▶ TO DO
Every entry that appears below is to be output exactly.
*** EXTRACTED ENTRIES Section Begins ***
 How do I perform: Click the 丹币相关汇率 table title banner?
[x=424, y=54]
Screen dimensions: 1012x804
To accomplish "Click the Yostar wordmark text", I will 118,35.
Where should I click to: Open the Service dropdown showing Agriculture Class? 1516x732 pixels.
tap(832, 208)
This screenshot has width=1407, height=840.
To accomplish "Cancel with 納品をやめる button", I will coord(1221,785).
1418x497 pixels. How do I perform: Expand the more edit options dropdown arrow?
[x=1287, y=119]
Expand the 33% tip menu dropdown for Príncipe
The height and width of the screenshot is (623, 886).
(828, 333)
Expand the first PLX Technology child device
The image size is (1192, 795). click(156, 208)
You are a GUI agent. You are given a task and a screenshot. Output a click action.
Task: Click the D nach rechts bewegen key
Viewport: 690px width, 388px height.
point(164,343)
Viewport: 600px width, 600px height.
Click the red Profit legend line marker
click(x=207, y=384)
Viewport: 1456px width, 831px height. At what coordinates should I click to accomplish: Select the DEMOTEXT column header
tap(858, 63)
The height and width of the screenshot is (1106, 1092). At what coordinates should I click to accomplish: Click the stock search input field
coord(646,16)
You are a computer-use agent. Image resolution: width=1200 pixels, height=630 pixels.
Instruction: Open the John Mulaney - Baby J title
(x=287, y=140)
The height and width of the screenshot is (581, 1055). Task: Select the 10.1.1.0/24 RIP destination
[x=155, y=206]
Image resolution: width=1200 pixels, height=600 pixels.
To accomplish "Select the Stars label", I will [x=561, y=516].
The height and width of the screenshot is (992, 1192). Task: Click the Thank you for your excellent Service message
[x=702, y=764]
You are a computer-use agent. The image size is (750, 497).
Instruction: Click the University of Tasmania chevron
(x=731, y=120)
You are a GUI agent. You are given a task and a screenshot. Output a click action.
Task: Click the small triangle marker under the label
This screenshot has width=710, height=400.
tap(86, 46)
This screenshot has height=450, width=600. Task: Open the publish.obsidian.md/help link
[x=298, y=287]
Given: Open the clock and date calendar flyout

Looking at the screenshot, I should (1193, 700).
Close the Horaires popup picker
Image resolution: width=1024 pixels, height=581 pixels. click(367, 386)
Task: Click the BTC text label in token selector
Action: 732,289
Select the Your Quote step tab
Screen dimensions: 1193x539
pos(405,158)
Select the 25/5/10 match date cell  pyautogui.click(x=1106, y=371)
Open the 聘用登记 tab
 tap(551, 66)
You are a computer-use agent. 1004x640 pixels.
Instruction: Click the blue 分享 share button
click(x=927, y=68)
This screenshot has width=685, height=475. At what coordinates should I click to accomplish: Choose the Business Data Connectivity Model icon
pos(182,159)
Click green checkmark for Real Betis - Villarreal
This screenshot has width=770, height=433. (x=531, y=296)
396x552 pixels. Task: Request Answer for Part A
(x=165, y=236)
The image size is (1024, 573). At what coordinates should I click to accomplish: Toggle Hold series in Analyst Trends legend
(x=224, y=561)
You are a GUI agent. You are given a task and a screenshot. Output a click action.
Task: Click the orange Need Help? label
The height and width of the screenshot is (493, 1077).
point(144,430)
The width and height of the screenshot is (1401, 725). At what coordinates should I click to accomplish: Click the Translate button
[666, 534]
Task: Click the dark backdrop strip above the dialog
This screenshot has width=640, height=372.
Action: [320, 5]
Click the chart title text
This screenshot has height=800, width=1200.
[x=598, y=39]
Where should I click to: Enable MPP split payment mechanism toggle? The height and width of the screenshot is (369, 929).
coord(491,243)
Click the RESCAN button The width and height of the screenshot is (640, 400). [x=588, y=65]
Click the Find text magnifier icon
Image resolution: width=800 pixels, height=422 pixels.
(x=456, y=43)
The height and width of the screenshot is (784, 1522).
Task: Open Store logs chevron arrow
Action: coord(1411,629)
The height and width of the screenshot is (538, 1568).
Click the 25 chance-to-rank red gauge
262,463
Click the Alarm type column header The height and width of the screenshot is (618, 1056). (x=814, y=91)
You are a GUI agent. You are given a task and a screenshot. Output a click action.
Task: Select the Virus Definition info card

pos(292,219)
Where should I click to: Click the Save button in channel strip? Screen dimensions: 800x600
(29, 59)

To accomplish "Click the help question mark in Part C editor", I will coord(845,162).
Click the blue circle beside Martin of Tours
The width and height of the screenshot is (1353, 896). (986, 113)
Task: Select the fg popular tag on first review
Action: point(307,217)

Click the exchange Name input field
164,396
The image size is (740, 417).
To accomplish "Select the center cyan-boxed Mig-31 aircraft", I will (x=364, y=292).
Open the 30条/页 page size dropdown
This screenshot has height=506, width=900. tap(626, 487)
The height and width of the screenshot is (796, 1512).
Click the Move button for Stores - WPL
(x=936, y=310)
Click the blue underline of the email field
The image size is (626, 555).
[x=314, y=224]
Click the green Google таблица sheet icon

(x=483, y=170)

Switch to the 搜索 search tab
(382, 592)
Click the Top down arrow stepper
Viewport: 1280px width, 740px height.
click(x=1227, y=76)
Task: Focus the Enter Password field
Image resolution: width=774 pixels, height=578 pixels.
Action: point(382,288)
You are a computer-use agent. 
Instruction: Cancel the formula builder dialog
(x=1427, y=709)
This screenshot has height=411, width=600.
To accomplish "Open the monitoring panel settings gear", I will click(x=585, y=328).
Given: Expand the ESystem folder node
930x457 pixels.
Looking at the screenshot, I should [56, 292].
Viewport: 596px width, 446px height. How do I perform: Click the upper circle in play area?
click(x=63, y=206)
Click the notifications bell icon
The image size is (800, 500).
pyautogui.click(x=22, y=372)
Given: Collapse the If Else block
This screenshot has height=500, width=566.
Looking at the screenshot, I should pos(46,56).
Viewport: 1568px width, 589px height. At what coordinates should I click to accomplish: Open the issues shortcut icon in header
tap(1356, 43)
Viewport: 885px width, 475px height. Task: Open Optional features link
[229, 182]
*** EXTRACTED ENTRIES Section Ends ***
▶ RESPONSE
 How do I perform: Click the 丹币相关汇率 table title banner?
[x=424, y=54]
Screen dimensions: 1012x804
To accomplish "Click the Yostar wordmark text", I will 118,35.
Where should I click to: Open the Service dropdown showing Agriculture Class? 1516x732 pixels.
tap(832, 208)
This screenshot has width=1407, height=840.
To accomplish "Cancel with 納品をやめる button", I will coord(1221,785).
1418x497 pixels. How do I perform: Expand the more edit options dropdown arrow?
[x=1287, y=119]
Expand the 33% tip menu dropdown for Príncipe
The height and width of the screenshot is (623, 886).
(828, 333)
Expand the first PLX Technology child device
The image size is (1192, 795). click(156, 208)
You are a GUI agent. You are given a task and a screenshot. Output a click action.
Task: Click the D nach rechts bewegen key
Viewport: 690px width, 388px height.
point(164,343)
Viewport: 600px width, 600px height.
Click the red Profit legend line marker
click(x=207, y=384)
Viewport: 1456px width, 831px height. At what coordinates should I click to accomplish: Select the DEMOTEXT column header
tap(858, 63)
The height and width of the screenshot is (1106, 1092). At what coordinates should I click to accomplish: Click the stock search input field
coord(646,16)
You are a computer-use agent. Image resolution: width=1200 pixels, height=630 pixels.
Instruction: Open the John Mulaney - Baby J title
(x=287, y=140)
The height and width of the screenshot is (581, 1055). Task: Select the 10.1.1.0/24 RIP destination
[x=155, y=206]
Image resolution: width=1200 pixels, height=600 pixels.
To accomplish "Select the Stars label", I will [x=561, y=516].
The height and width of the screenshot is (992, 1192). Task: Click the Thank you for your excellent Service message
[x=702, y=764]
You are a computer-use agent. The image size is (750, 497).
Instruction: Click the University of Tasmania chevron
(x=731, y=120)
You are a GUI agent. You are given a task and a screenshot. Output a click action.
Task: Click the small triangle marker under the label
This screenshot has width=710, height=400.
tap(86, 46)
This screenshot has height=450, width=600. Task: Open the publish.obsidian.md/help link
[x=298, y=287]
Given: Open the clock and date calendar flyout

Looking at the screenshot, I should (1193, 700).
Close the Horaires popup picker
Image resolution: width=1024 pixels, height=581 pixels. click(367, 386)
Task: Click the BTC text label in token selector
Action: 732,289
Select the Your Quote step tab
Screen dimensions: 1193x539
pos(405,158)
Select the 25/5/10 match date cell  pyautogui.click(x=1106, y=371)
Open the 聘用登记 tab
 tap(551, 66)
You are a computer-use agent. 1004x640 pixels.
Instruction: Click the blue 分享 share button
click(x=927, y=68)
This screenshot has width=685, height=475. At what coordinates should I click to accomplish: Choose the Business Data Connectivity Model icon
pos(182,159)
Click green checkmark for Real Betis - Villarreal
This screenshot has width=770, height=433. (x=531, y=296)
396x552 pixels. Task: Request Answer for Part A
(x=165, y=236)
The image size is (1024, 573). At what coordinates should I click to accomplish: Toggle Hold series in Analyst Trends legend
(x=224, y=561)
You are a GUI agent. You are given a task and a screenshot. Output a click action.
Task: Click the orange Need Help? label
The height and width of the screenshot is (493, 1077).
point(144,430)
The width and height of the screenshot is (1401, 725). At what coordinates should I click to accomplish: Click the Translate button
[666, 534]
Task: Click the dark backdrop strip above the dialog
This screenshot has width=640, height=372.
Action: [320, 5]
Click the chart title text
This screenshot has height=800, width=1200.
[x=598, y=39]
Where should I click to: Enable MPP split payment mechanism toggle? The height and width of the screenshot is (369, 929).
coord(491,243)
Click the RESCAN button The width and height of the screenshot is (640, 400). [x=588, y=65]
Click the Find text magnifier icon
Image resolution: width=800 pixels, height=422 pixels.
(x=456, y=43)
The height and width of the screenshot is (784, 1522).
Task: Open Store logs chevron arrow
Action: coord(1411,629)
The height and width of the screenshot is (538, 1568).
Click the 25 chance-to-rank red gauge
262,463
Click the Alarm type column header The height and width of the screenshot is (618, 1056). (x=814, y=91)
You are a GUI agent. You are given a task and a screenshot. Output a click action.
Task: Select the Virus Definition info card

pos(292,219)
Where should I click to: Click the Save button in channel strip? Screen dimensions: 800x600
(29, 59)

To accomplish "Click the help question mark in Part C editor", I will coord(845,162).
Click the blue circle beside Martin of Tours
The width and height of the screenshot is (1353, 896). (986, 113)
Task: Select the fg popular tag on first review
Action: point(307,217)

Click the exchange Name input field
164,396
The image size is (740, 417).
To accomplish "Select the center cyan-boxed Mig-31 aircraft", I will (x=364, y=292).
Open the 30条/页 page size dropdown
This screenshot has height=506, width=900. tap(626, 487)
The height and width of the screenshot is (796, 1512).
Click the Move button for Stores - WPL
(x=936, y=310)
Click the blue underline of the email field
The image size is (626, 555).
[x=314, y=224]
Click the green Google таблица sheet icon

(x=483, y=170)

Switch to the 搜索 search tab
(382, 592)
Click the Top down arrow stepper
Viewport: 1280px width, 740px height.
click(x=1227, y=76)
Task: Focus the Enter Password field
Image resolution: width=774 pixels, height=578 pixels.
Action: point(382,288)
You are a computer-use agent. 
Instruction: Cancel the formula builder dialog
(x=1427, y=709)
This screenshot has height=411, width=600.
To accomplish "Open the monitoring panel settings gear", I will click(x=585, y=328).
Given: Expand the ESystem folder node
930x457 pixels.
Looking at the screenshot, I should [56, 292].
Viewport: 596px width, 446px height. How do I perform: Click the upper circle in play area?
click(x=63, y=206)
Click the notifications bell icon
The image size is (800, 500).
pyautogui.click(x=22, y=372)
Given: Collapse the If Else block
This screenshot has height=500, width=566.
Looking at the screenshot, I should pos(46,56).
Viewport: 1568px width, 589px height. At what coordinates should I click to accomplish: Open the issues shortcut icon in header
tap(1356, 43)
Viewport: 885px width, 475px height. Task: Open Optional features link
[229, 182]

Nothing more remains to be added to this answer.